Drop the pictures and restate the rest of the listing word for word.

> [Recorded data]
===
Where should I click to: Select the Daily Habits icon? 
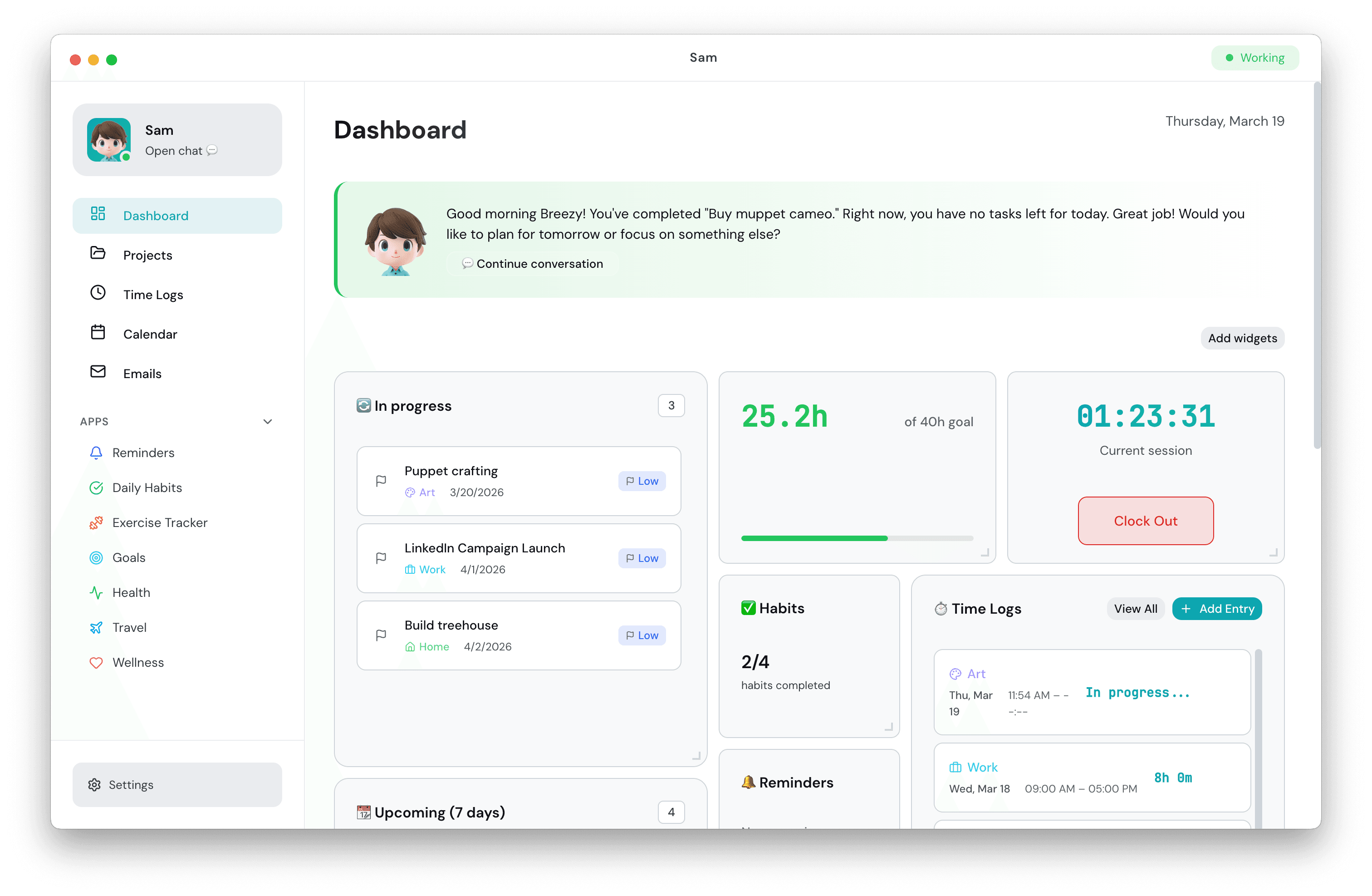pyautogui.click(x=96, y=488)
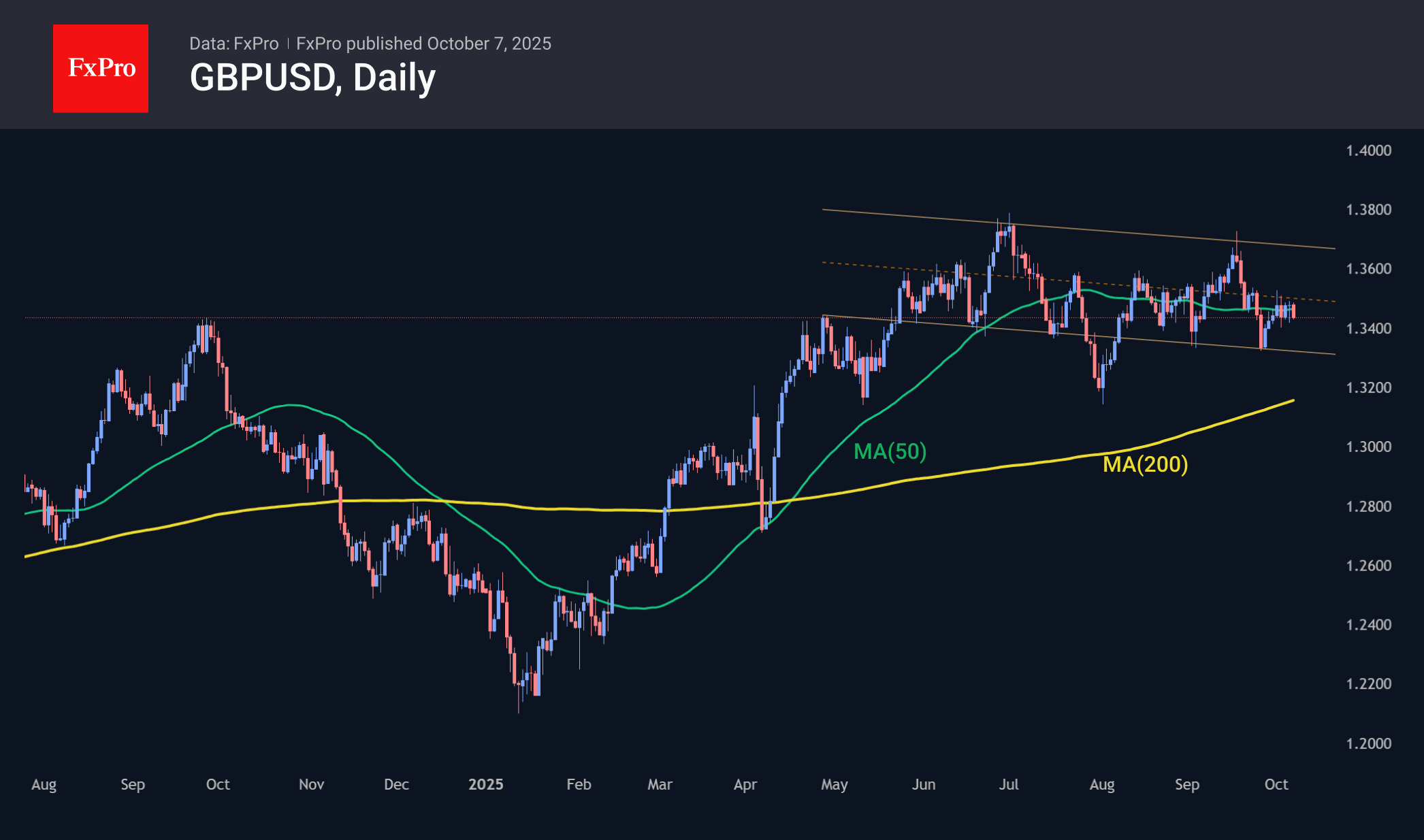1424x840 pixels.
Task: Select the yellow MA(200) label
Action: pos(1145,464)
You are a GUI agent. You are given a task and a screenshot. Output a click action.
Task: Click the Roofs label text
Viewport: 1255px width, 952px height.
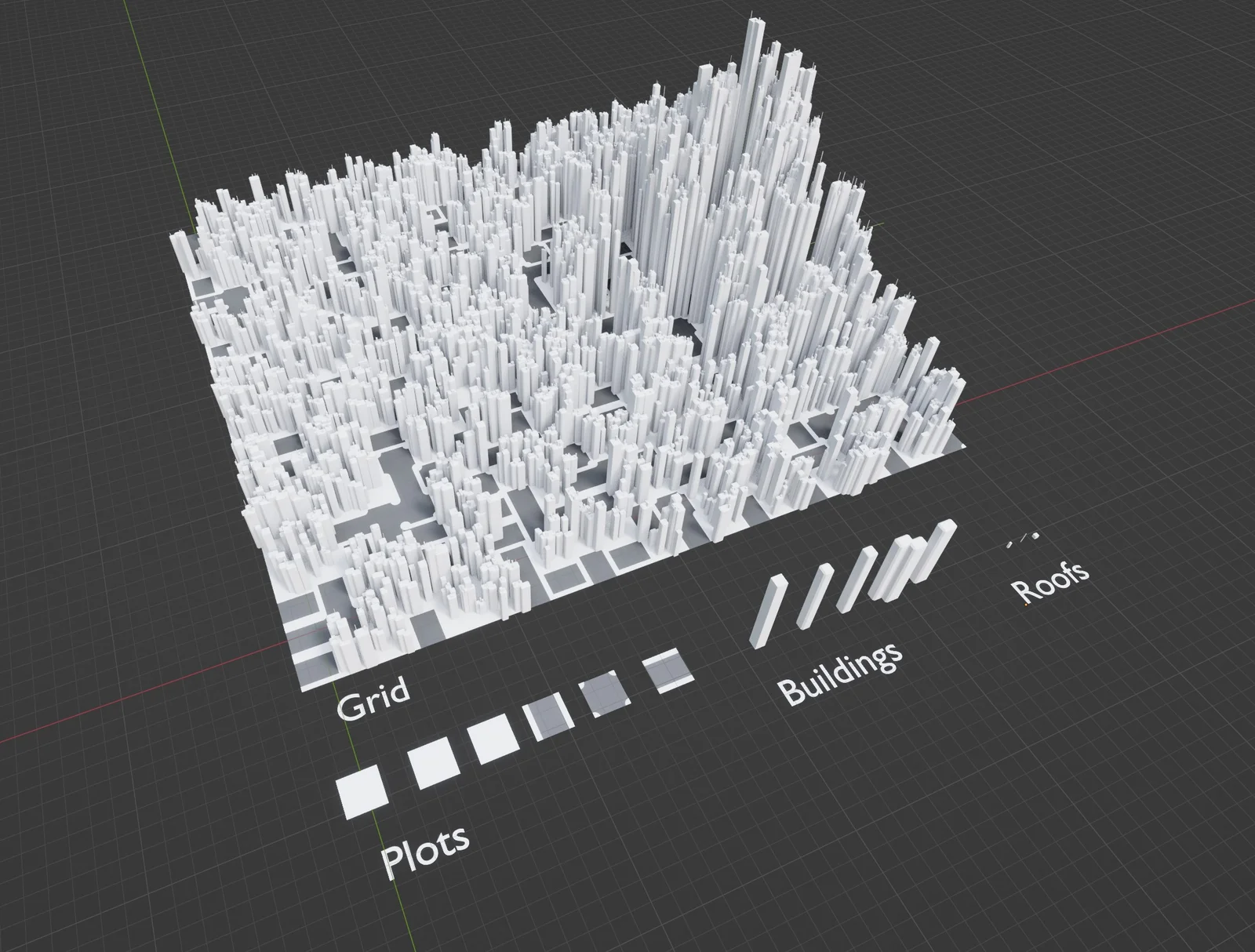pos(1051,582)
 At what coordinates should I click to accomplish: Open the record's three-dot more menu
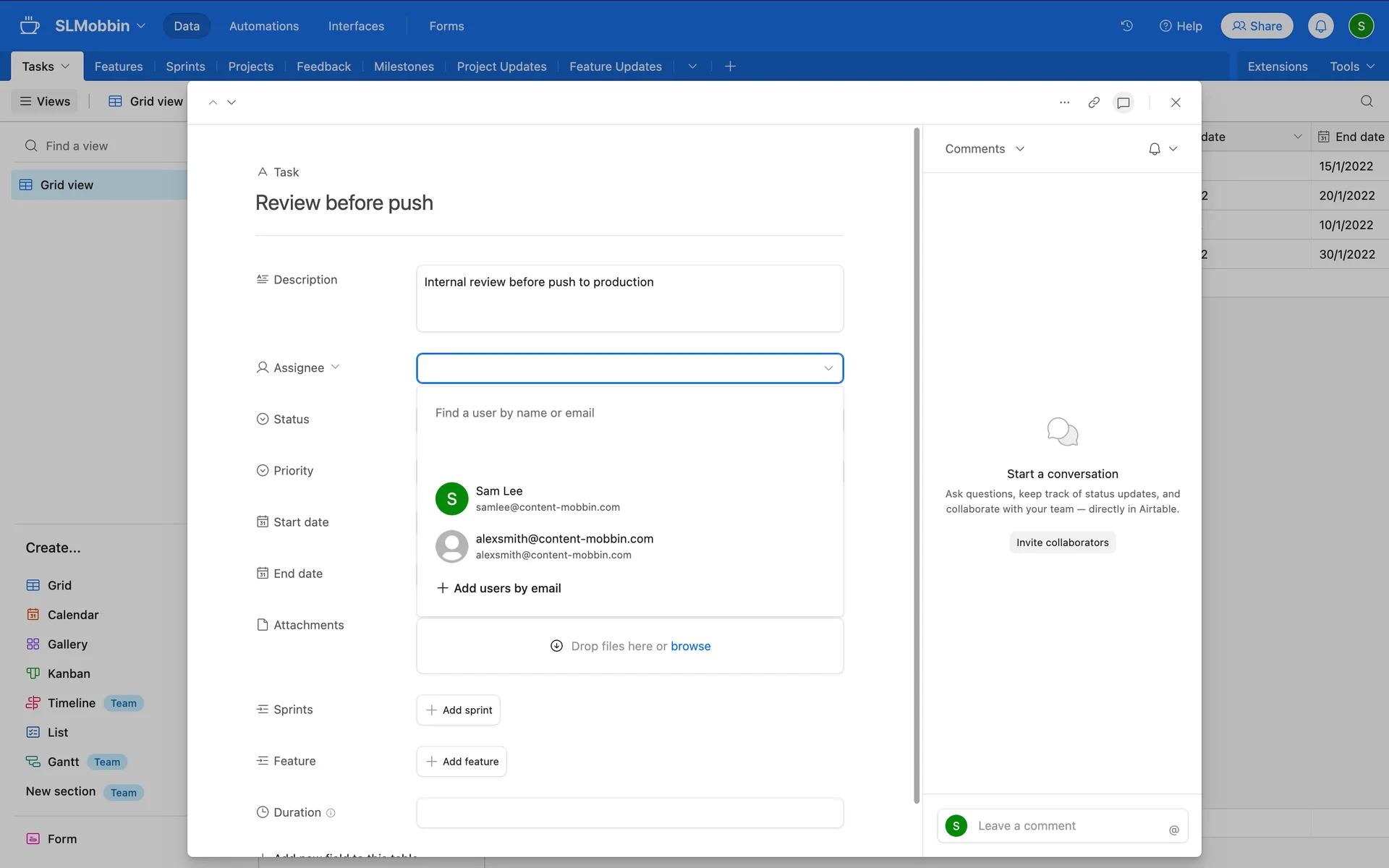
===
> [Solution]
Where should I click to: Select the Daily Habits icon? 
pyautogui.click(x=96, y=488)
1424x840 pixels.
Task: Select the yellow MA(200) label
Action: pos(1145,464)
You are a GUI agent. You are given a task and a screenshot. Output a click action.
Task: Click the Roofs label text
Viewport: 1255px width, 952px height.
pos(1051,582)
 At what coordinates should I click to accomplish: Open the record's three-dot more menu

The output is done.